AVs are equipped with an onboard computer system and numerous sensors to map and perceive their surroundings just like human drivers and safely and accurately use different road features. The success of CAVs depends on their ability to achieve effective control and avoid collisions. However, due to the limitations of different components of CAVs, supporting high-level autonomous driving needs remains a big challenge. Moreover, there is limited knowledge on the appropriate strategies for assessing the CAV preparedness of the current road infrastructure on a network level. Such approaches should be automated to avoid the disadvantages of manual surveying commonly used in current road assessment and maintenance. To this end, modern sensing technologies like light detection and ranging (LiDAR) have been deemed effective for digitizing road infrastructure and various road assessment methods.
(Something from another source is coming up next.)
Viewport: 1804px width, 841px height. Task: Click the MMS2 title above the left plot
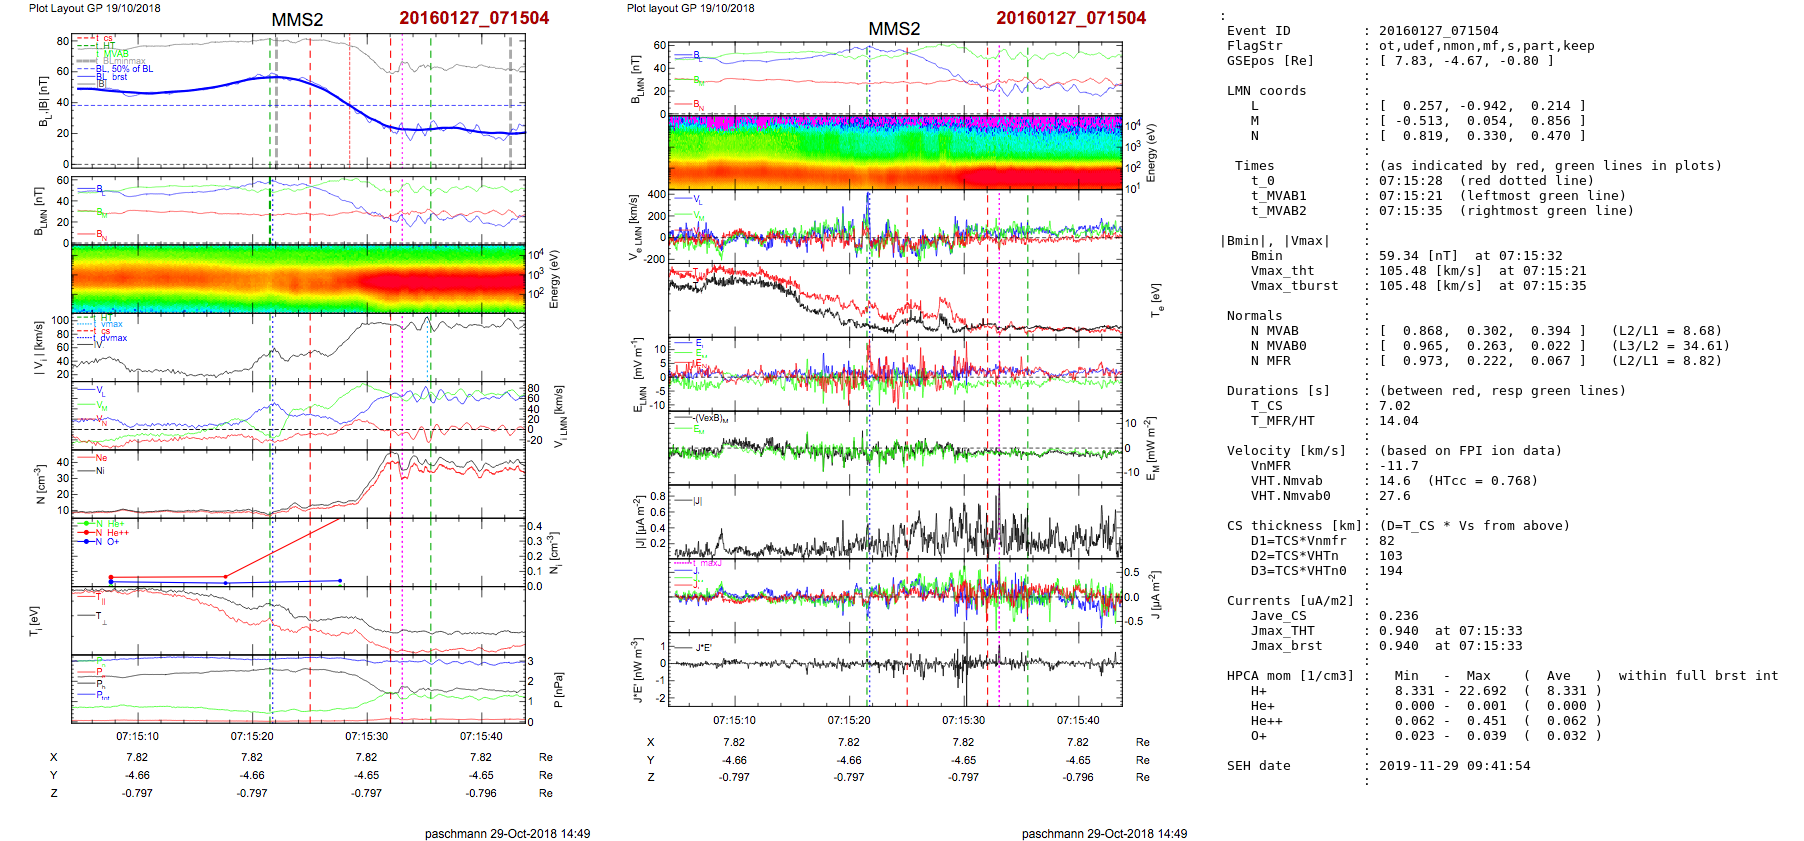297,20
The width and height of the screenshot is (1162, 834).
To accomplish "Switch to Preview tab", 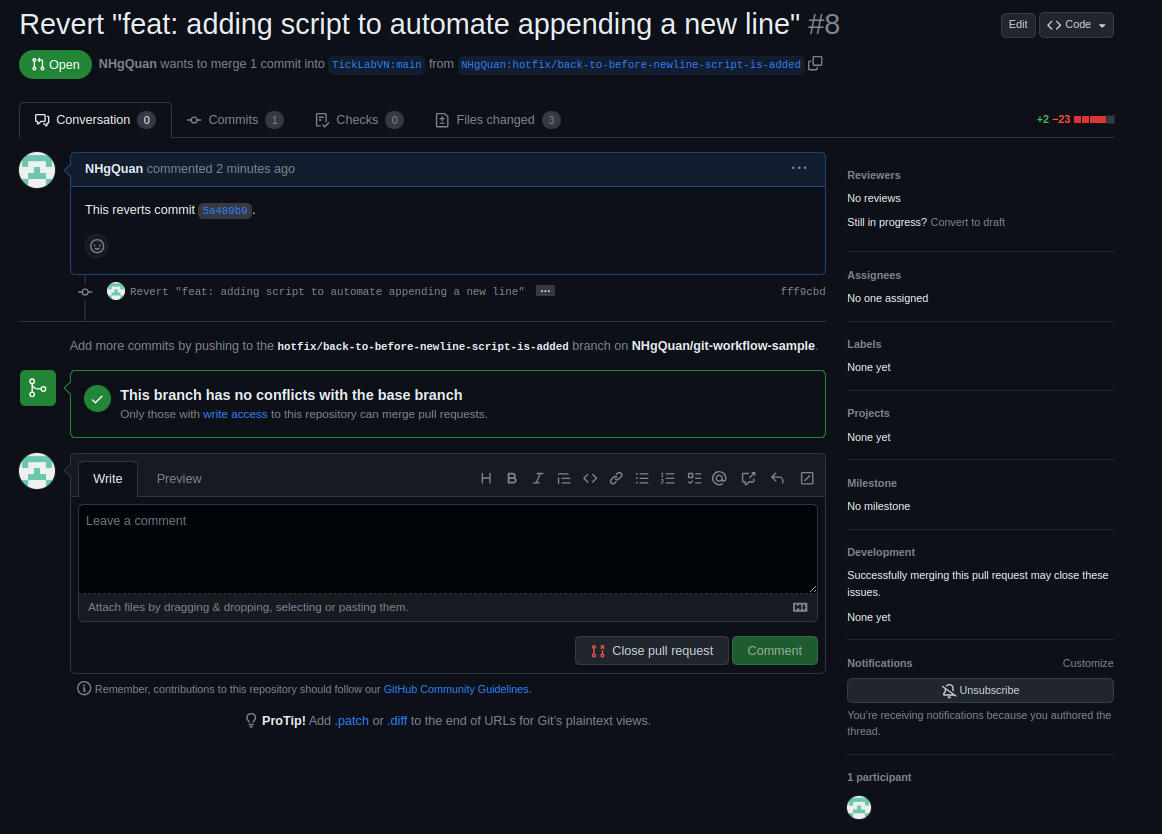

On this account, researchers at the University of Alberta: Ph.D. candidate Maged Gouda, Mr. Ishaat Chowdhury, Mr. Alexander Epp and Professor Karim El-Basyouny in collaboration with Mr. Jonas Weiß from the Technical University of Munich, developed a raycasting approach for assessing the infrastructure readiness for autonomous vehicle deployment in a virtual environment using LiDAR data. The team tested the highway readiness under different AV driving scenarios. They then conducted a thorough and accurate assessment of the highway design, including sight distance and various road characteristics. Their method was validated using an alternative algorithm. This work is currently published in the journal, Automation in Construction.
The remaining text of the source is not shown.